A partir de estos datos, el fiscal ordenó un seguimiento controlado, filmaciones y tareas encubiertas. Las pruebas recolectadas confirmaron la operatoria:
- Eloísa Coronel realizaba las ventas en su domicilio de calle Héroes de Malvinas.
- Cristian Coronel acopiaba la droga y el dinero en otra casa, sobre Absalón Ibarra.
- Hernández preparaba los bagullos para la “pyme narco” y también comercializaba desde su vivienda cercana a Florentina Miranda y Caseros.
Los allanamientos y el secuestro millonario
Con la investigación avanzada, la Justicia autorizó los procedimientos. Durante las requisas, los efectivos hallaron:
- 371 envoltorios de cocaína listos para la venta.
- Medio ladrillo compacto y una “piedra”, totalizando 807 gramos de cocaína.
- $2.490.500 en efectivo.
- US$620.
- 10 teléfonos celulares.
- Una planta de cannabis de 65 cm.
- Dos automóviles, una balanza portátil y elementos de fraccionamiento.

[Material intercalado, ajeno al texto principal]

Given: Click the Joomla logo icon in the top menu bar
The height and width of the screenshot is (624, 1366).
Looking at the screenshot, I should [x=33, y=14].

Además, durante el ingreso a una de las viviendas, fue detenida Noelia Coronel, hija de Eloísa, quien tenía varios envoltorios de droga escondidos entre sus prendas.
Una banda familiar desarticulada
Con los elementos recolectados y las detenciones efectuadas, la causa ahora avanza hacia la etapa de indagatorias. Los cuatro detenidos —Eloísa Coronel, sus hijos Cristian y Noelia, y el proveedor Lucas Hernández— enfrentan graves cargos por comercialización de estupefacientes y asociación para el narcomenudeo.
El procedimiento representa un nuevo avance en la estrategia provincial para golpear las redes de microtráfico que operan en los barrios de la Capital. Según fuentes de la investigación, la banda funcionaba como una verdadera “pyme narco”, con división de roles, logística propia y una cartera estable de compradores.
La Justicia continuará profundizando la causa para determinar si existen más implicados y ramificaciones en otros sectores de la ciudad.